Ce film-là, je ne pouvais pas le rater. Parce qu'Evil Dead, l'original j'entends, c'est une histoire d'amour. La mienne, celle de mes premiers grands frissons de cinéma, nés ici, dans cette terrifiante affaire de possession au fond des bois. Sam Raimi, Bruce Campbell. Ash. La tronçonneuse. La main. Oui, la main. Et cette caméra qui court à travers la forêt, présence hostile qui possède, attaque, se défend, se rit et se joue des hommes et des éléments. Si Evil Dead a marqué son époque à sa sortie, c'est parce qu'il est une représentation fidèle de la folie sur grand écran. Il est la carte d'un monde déviant, le roman de ses protagonistes qui le sont tout autant. Evil Dead a construit son mythe sur la frénésie et le goût de l'excès, sur la peur viscérale et un indéniable sens du deuxième degré. Un filon que ses deux suites, chacune dans son genre, ont su magistralement exploiter.

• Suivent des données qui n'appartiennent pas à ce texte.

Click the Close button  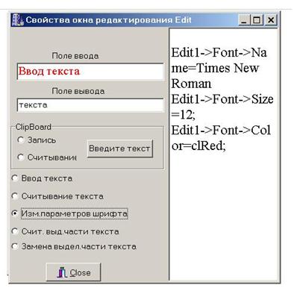click(x=74, y=272)
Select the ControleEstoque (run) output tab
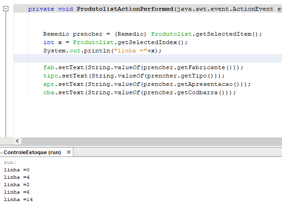Image resolution: width=282 pixels, height=208 pixels. (x=33, y=152)

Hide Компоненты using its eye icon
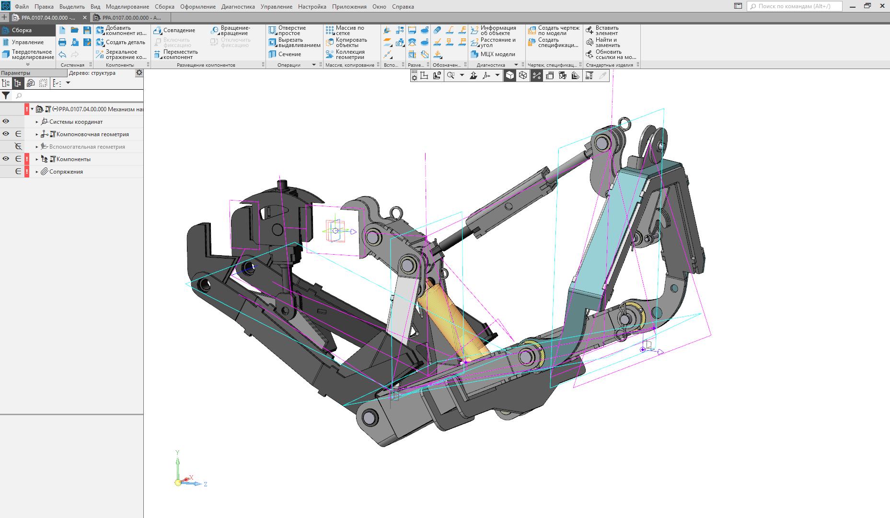coord(6,159)
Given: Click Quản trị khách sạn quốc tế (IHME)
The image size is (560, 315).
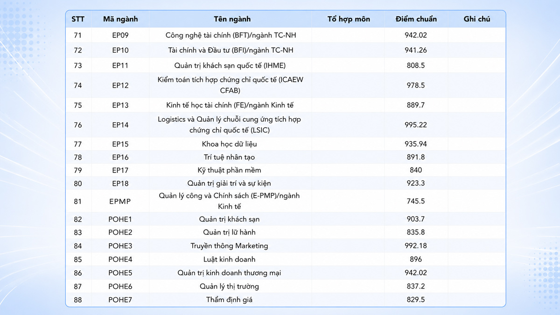Looking at the screenshot, I should point(229,65).
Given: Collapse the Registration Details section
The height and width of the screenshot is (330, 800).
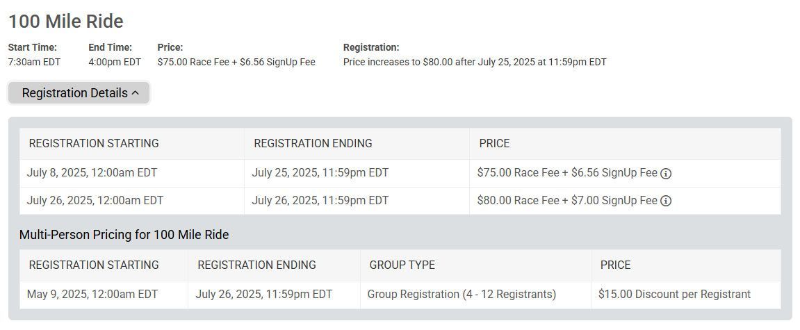Looking at the screenshot, I should [x=79, y=93].
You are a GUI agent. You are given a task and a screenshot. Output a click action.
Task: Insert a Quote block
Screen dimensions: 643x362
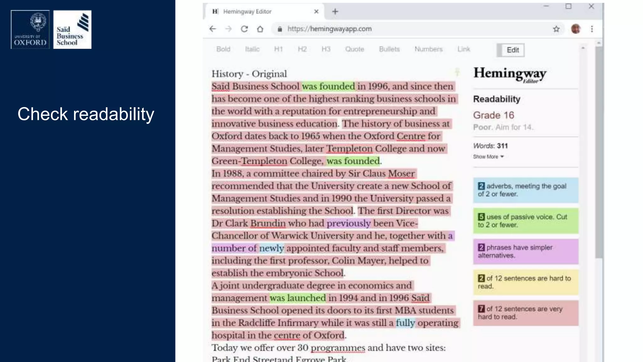354,49
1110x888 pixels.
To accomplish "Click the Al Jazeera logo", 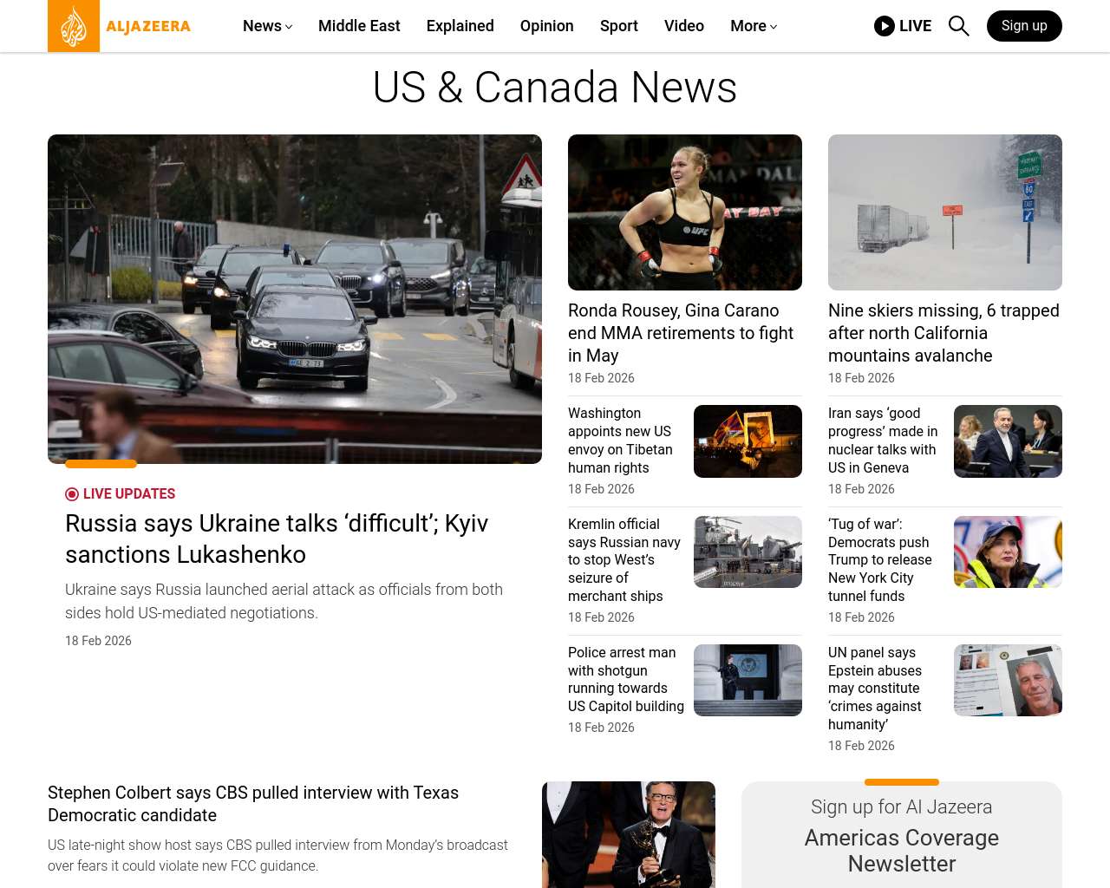I will tap(119, 26).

Alors, évidemment, qu'un reboot de la saga soit tenté aujourd'hui est une sacrée gageure. Autres temps, autres moeurs, comme on dit. S'il est plus facile de représenter la violence à l'écran, nous avons perdu, durcissement du classement "R" aux USA oblige, de cette capacité à produire de la pelloche réellement dérangeante, capable d'installer le malaise, puis la terreur en échappant à l'effet "montagnes russes". C'est là tout le paradoxe d'une époque où l'apparence s'est mise à primer sur le fond, et c'est ce qui rendait le pari d'un nouvel Evil Dead si risqué. Et c'est ce qui faisait de la découverte de ce film, validé par Sam Raimi lui-même, un impératif pour le fidèle de la saga que je suis depuis maintenant plus d'une vingtaine d'années.

Voir le premier long métrage du jeune Fede Alvarez (Ataque de Panico, le court qui l'a fait connaître, est impressionnant, et à voir à l'adresse https://www.allocine.fr/film/court-metrage/news-18618931/) apparaître sur les programmes ciné avec une mention "déconseillé aux moins de 16 ans" avait quelque chose de rassurant. Que Sam Raimi lui-même ait choisi Alvarez pour ressusciter son film, avec la bénédiction et le soutien de l'équipe qui avait réalisé l'original, était également un motif de confiance. Et de fait, cet Evil Dead nouvelle formule a pas mal d'arguments à faire valoir. Extrême, couillu et jamais con, le film d'Alvarez est une vraie pelloche horrifique comme on n'en voit plus. Un signe qui ne trompe pas : pour la première fois depuis bien longtemps, j'ai sursauté au cinéma. Dans une salle pleine à craquer de jeunes - et moins jeunes - adultes visiblement très absorbés par cette affaire.

[Attention, la suite contient quelques spoilers, mais rien de crucial]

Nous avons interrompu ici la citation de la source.